(Saved data entries)
★ ★ ★ ★ ★ ★ ★

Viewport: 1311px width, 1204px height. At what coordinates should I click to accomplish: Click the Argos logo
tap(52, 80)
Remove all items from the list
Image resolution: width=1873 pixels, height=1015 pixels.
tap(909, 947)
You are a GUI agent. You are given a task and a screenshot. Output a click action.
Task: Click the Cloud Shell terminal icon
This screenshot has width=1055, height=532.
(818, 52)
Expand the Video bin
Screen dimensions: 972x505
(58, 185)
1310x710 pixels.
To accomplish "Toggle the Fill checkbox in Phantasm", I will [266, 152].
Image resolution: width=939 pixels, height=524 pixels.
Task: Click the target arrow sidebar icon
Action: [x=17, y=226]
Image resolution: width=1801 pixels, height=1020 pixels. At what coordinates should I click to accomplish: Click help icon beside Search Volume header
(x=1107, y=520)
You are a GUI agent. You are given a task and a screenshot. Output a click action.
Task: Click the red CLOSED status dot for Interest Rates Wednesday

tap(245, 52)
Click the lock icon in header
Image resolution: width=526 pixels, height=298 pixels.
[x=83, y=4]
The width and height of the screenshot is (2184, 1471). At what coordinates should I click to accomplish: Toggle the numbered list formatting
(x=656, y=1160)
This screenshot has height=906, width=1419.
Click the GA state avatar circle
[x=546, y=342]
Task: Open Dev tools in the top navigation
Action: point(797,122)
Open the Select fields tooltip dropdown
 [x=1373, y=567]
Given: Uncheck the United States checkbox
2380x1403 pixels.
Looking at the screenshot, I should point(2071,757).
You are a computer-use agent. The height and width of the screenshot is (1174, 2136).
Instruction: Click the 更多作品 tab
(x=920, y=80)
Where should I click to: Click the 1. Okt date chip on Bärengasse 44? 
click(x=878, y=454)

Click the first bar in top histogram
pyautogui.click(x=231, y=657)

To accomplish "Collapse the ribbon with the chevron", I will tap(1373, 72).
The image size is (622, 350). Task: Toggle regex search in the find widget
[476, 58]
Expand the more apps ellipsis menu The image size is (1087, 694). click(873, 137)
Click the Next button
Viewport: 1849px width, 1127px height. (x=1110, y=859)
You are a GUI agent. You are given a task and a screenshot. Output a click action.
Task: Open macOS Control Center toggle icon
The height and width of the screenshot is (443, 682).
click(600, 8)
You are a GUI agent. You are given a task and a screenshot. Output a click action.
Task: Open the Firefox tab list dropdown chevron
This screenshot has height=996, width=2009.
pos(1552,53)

★ ★ ★ ★ ★ ★ ★

WHAT YOU HAVE TO DO.
An exact copy of every entry is what's needed, so retype them all.

SOLVED EXERCISE.
Viewport: 1311px width, 1204px height. At what coordinates should I click to accomplish: Click the Argos logo
tap(52, 80)
Remove all items from the list
Image resolution: width=1873 pixels, height=1015 pixels.
tap(909, 947)
You are a GUI agent. You are given a task and a screenshot. Output a click action.
Task: Click the Cloud Shell terminal icon
This screenshot has width=1055, height=532.
(818, 52)
Expand the Video bin
Screen dimensions: 972x505
(58, 185)
1310x710 pixels.
To accomplish "Toggle the Fill checkbox in Phantasm", I will [266, 152].
Image resolution: width=939 pixels, height=524 pixels.
Task: Click the target arrow sidebar icon
Action: [x=17, y=226]
Image resolution: width=1801 pixels, height=1020 pixels. At what coordinates should I click to accomplish: Click help icon beside Search Volume header
(x=1107, y=520)
You are a GUI agent. You are given a task and a screenshot. Output a click action.
Task: Click the red CLOSED status dot for Interest Rates Wednesday

tap(245, 52)
Click the lock icon in header
Image resolution: width=526 pixels, height=298 pixels.
[x=83, y=4]
The width and height of the screenshot is (2184, 1471). At what coordinates should I click to accomplish: Toggle the numbered list formatting
(x=656, y=1160)
This screenshot has height=906, width=1419.
Click the GA state avatar circle
[x=546, y=342]
Task: Open Dev tools in the top navigation
Action: point(797,122)
Open the Select fields tooltip dropdown
 [x=1373, y=567]
Given: Uncheck the United States checkbox
2380x1403 pixels.
Looking at the screenshot, I should point(2071,757).
You are a computer-use agent. The height and width of the screenshot is (1174, 2136).
Instruction: Click the 更多作品 tab
(x=920, y=80)
Where should I click to: Click the 1. Okt date chip on Bärengasse 44? 
click(x=878, y=454)

Click the first bar in top histogram
pyautogui.click(x=231, y=657)

To accomplish "Collapse the ribbon with the chevron", I will tap(1373, 72).
The image size is (622, 350). Task: Toggle regex search in the find widget
[476, 58]
Expand the more apps ellipsis menu The image size is (1087, 694). click(873, 137)
Click the Next button
Viewport: 1849px width, 1127px height. (x=1110, y=859)
You are a GUI agent. You are given a task and a screenshot. Output a click action.
Task: Open macOS Control Center toggle icon
The height and width of the screenshot is (443, 682).
click(600, 8)
You are a GUI agent. You are given a task and a screenshot. Output a click action.
Task: Open the Firefox tab list dropdown chevron
This screenshot has height=996, width=2009.
pos(1552,53)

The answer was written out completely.